• [Dokumentauszug]
========================================

Herzogtum Geldern
Geldern ist ein ehemaliges deutsches Herzogtum am Niederrhein und an der Ijssel, grenzte an Friesland, Westfalen, Brabant, Holland und den Zuidersee. Es bestand im wesentlichen aus den drei Niederquartieren Nimwegen, Arnheim und Zutphen und dem Oberquartier Roermond. Die heutige Provinz Gelderland in den Niederlanden deckt einen Großteil des ehemaligen Territoriums ab. Das Herzogtum ist nach der Stadt Geldern benannt, die heute in Deutschland liegt.
Geldern wurde ursprünglich von Sigambrern und Batavern, später von Franken bewohnt und bildete einen Teil des Königreichs Austrasien. Nach dem Untergang der karolingischen Monarchie gehörte das spätere Geldern zum Herzogtum Lothringen und kam durch den Vertrag von Mersen 870 an Deutschland.
In der zweiten Hälfte des 11. Jahrhunderts entwickelte sich auch hier eine Territorialgewalt; als erster Graf von Geldern gilt Gerhard I. von Wassenberg (um 1096, benannt nach dem Ort bzw. der Burg Wassenberg). Dessen Enkel Heinrich I (gest. 1182) erbte 1179 die Stadt Zutphen. Seine Nachfolger Otto I und Gerhard III vergrößerten diesen Besitz durch mannigfache Erwerbungen in den Landschaften Veluwe und Betuwe. Otto II, der Lahme, befestigte mehrere Städte und bedachte sie mit bedeutenden Privilegien zur Hebung des Handels, auch erhielt er von Wilhelm von Holland 1248 den pfandweisen Besitz der Vogtei über die Reichsstadt Nimwegen.

========================================

• [Ausgangsmaterial]
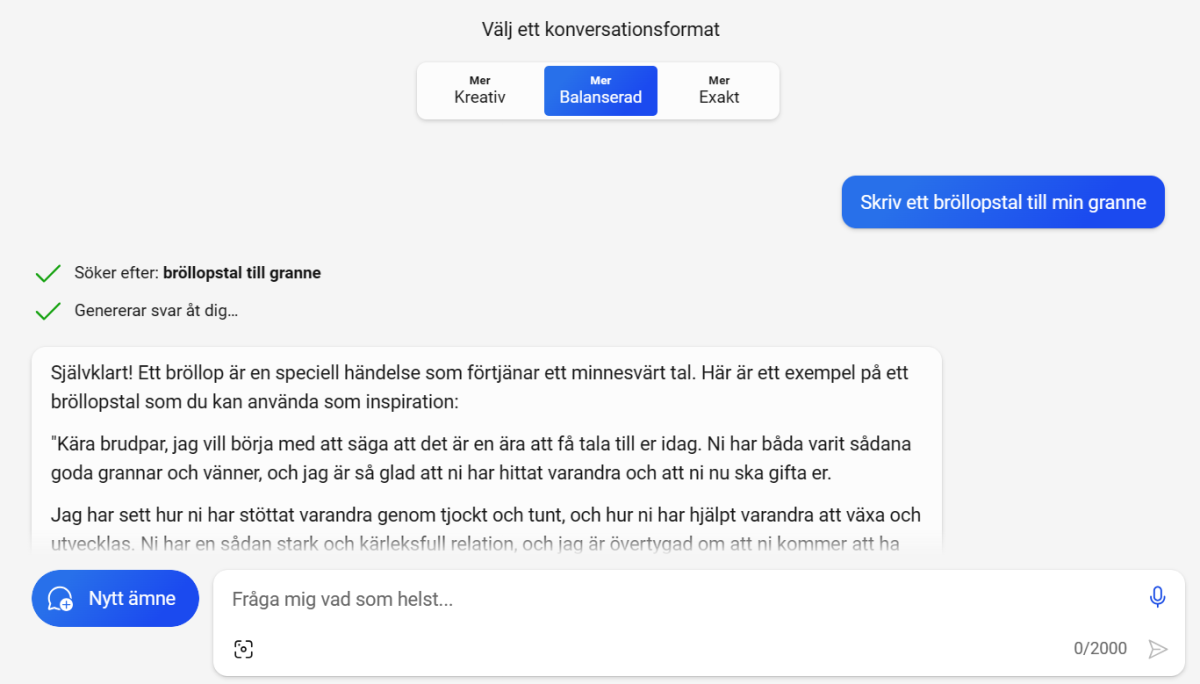The height and width of the screenshot is (684, 1200).
Task: Click the Balanserad label inside the highlighted option
Action: tap(600, 97)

========================================

• [Arbeitsanweisungen]
- 1) Beantworten Sie anhand des Auszugs über das Herzogtum Geldern folgende Fragen:
(a) Nach welcher Stadt ist das Herzogtum benannt?
(b) Durch welchen Vertrag und in welchem Jahr kam das spätere Geldern an Deutschland?
(c) Welche Stadt erbte Heinrich I. im Jahr 1179?
- 2) Führen Sie den Auszug über das Herzogtum Geldern im Anschluss an seinen letzten Satz fort.
Das Material hat keinen Bezug zum Auszug über das Herzogtum Geldern.

• [Antworten je Aufgabe]
- 1)
(a) Nach der Stadt Geldern, die heute in Deutschland liegt.
(b) Durch den Vertrag von Mersen im Jahr 870.
(c) Die Stadt Zutphen.

- 2)
Sein Sohn und Nachfolger Rainald I erhob gegen Adolf, Grafen von Berg, Ansprüche auf das Herzogtum Limburg. In dem hieraus entstehenden Krieg kam es am 5. Juni 1288 bei Worringen zur Schlacht, in welcher Rainald I. gefangen wurde. Er musste sich die Freiheit mit Verzichtleistung auf alle Ansprüche auf Limburg erkaufen. 1310 erhielt er von Heinrich VII für seine Besitzungen das Privilegium de non evocando, wodurch seine Untertanen von der Gewalt ausländischer Gerichte befreit wurden. Da er infolge einer in der Schlacht bei Woeringen erhaltenen Wunde gemütskrank war, erhob sich 1316 ein Aufstand in Geldern, an dessen Spitze sein Sohn Rainald II stand. Derselbe bemächtigte sich 1320 des Vaters durch List und warf ihn ins Gefängnis, worin er 1326 starb.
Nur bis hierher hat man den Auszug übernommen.